**Task to carry out**
Extract exactly and only the lines from the one containing "Task: Click the OnionShare" through the end of the entries below. Pictures should not appear in the copy.

**Data records**
[Start of Attachment]
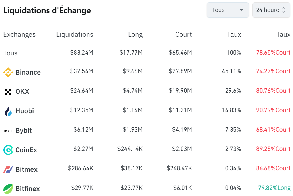Click the CoinEx circular logo
293x196 pixels.
8,150
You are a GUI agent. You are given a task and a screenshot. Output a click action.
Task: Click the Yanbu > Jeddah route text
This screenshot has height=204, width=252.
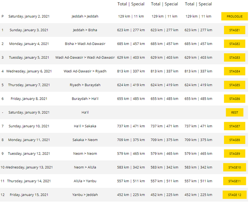pos(85,195)
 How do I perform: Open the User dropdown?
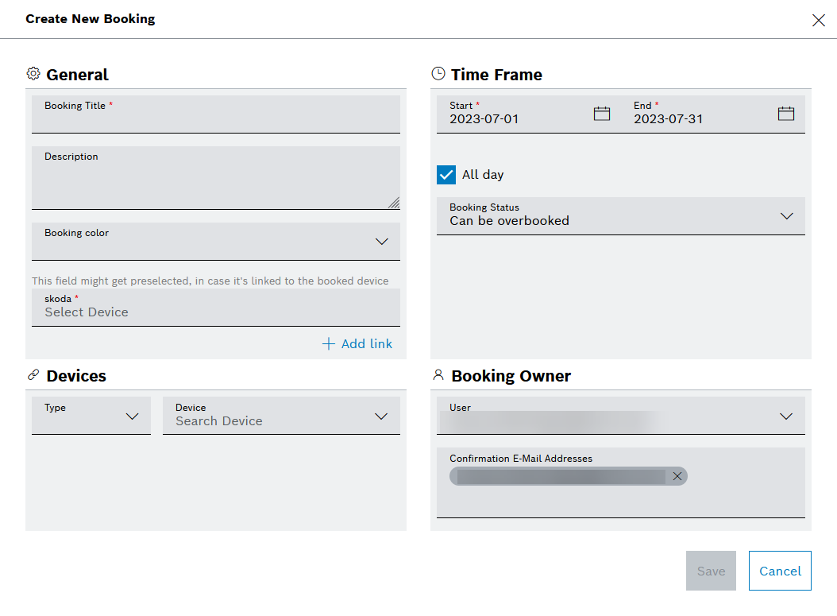[786, 416]
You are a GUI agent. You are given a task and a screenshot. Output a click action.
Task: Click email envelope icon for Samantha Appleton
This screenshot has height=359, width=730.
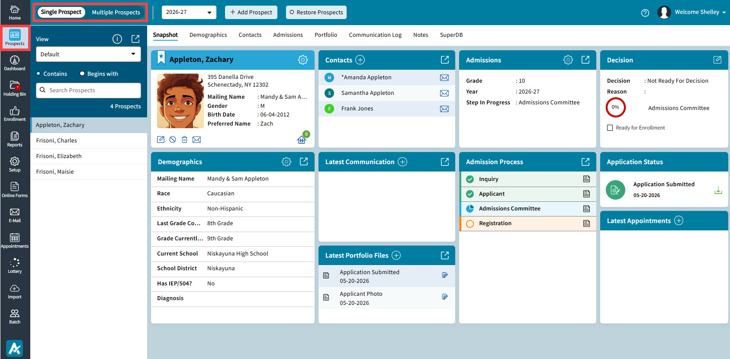pyautogui.click(x=444, y=93)
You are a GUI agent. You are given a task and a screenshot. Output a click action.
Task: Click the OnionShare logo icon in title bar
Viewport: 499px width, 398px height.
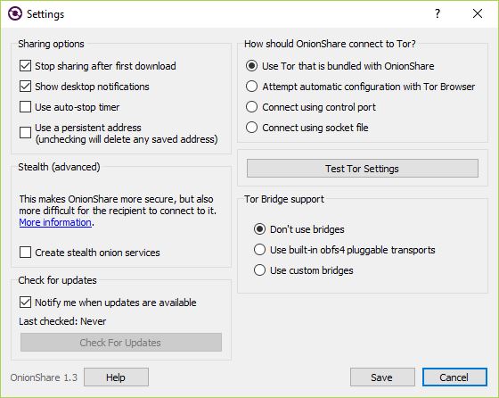coord(15,13)
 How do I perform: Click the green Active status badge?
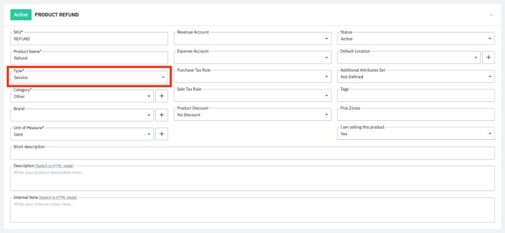[21, 15]
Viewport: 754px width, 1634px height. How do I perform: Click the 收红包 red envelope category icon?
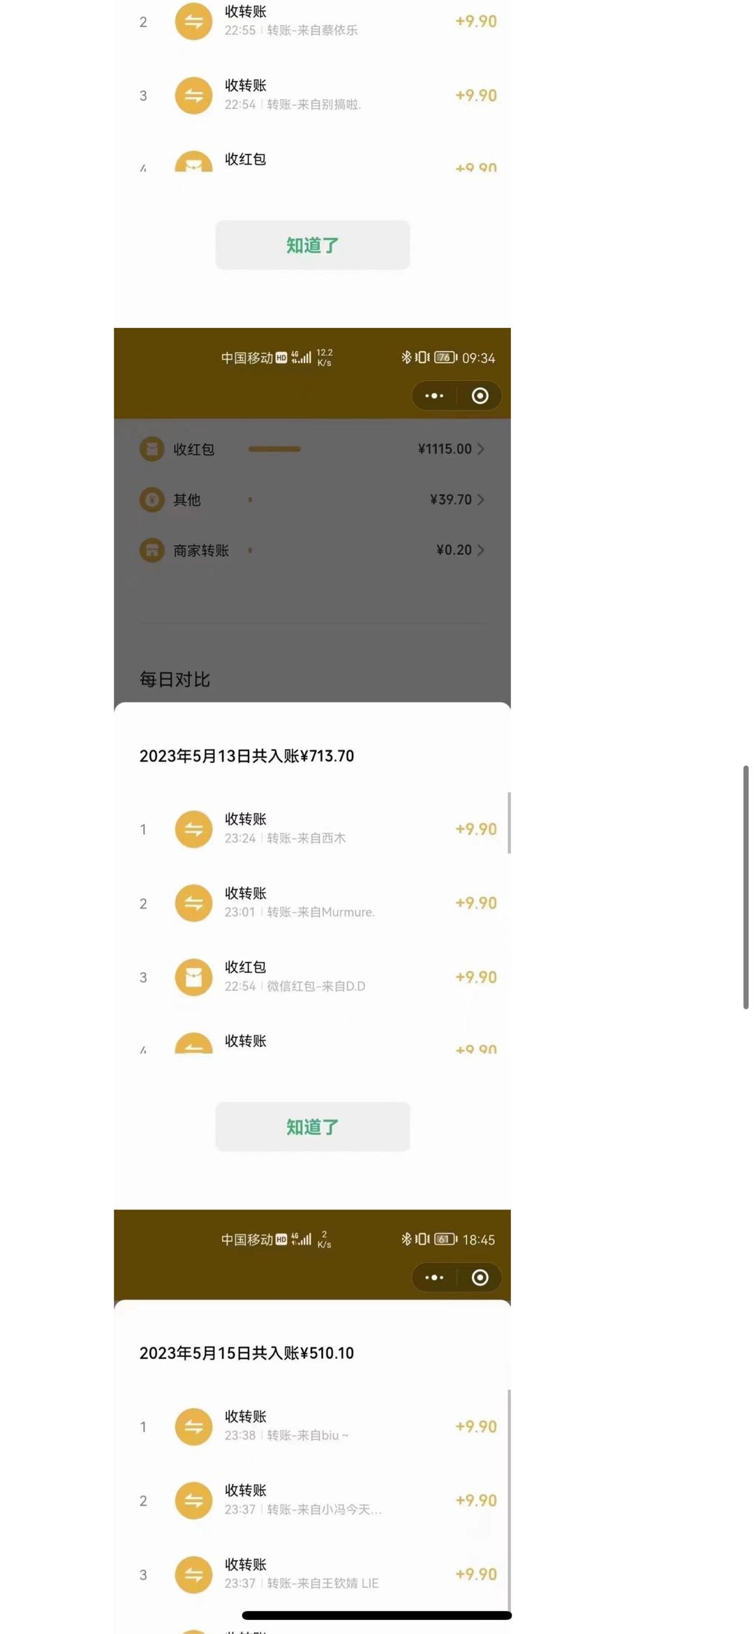coord(151,449)
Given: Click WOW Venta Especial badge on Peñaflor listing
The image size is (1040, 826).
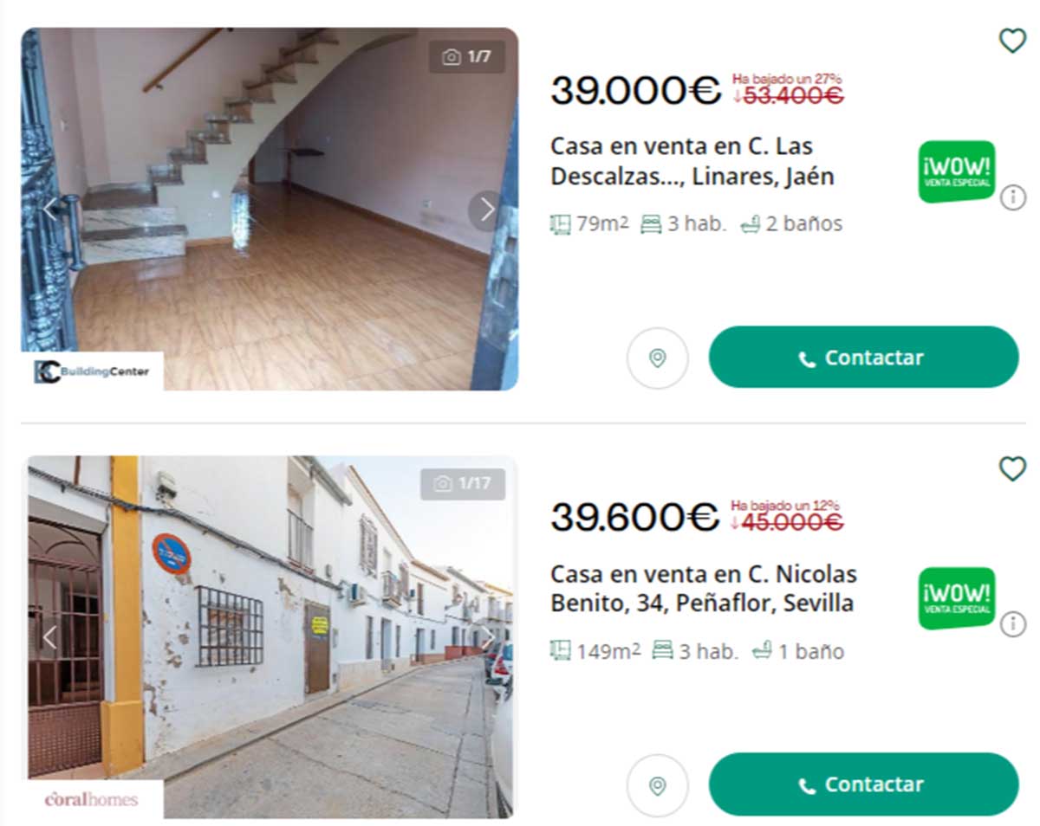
[End of Attachment]
**Solution for this task**
Task: Click the OnionShare logo icon in title bar
Viewport: 499px width, 398px height.
coord(15,13)
 How do I perform: Click the green Active status badge?
[21, 15]
Viewport: 754px width, 1634px height. How do I perform: Click the 收红包 red envelope category icon?
coord(151,449)
Given: Click WOW Venta Especial badge on Peñaflor listing
The image size is (1040, 826).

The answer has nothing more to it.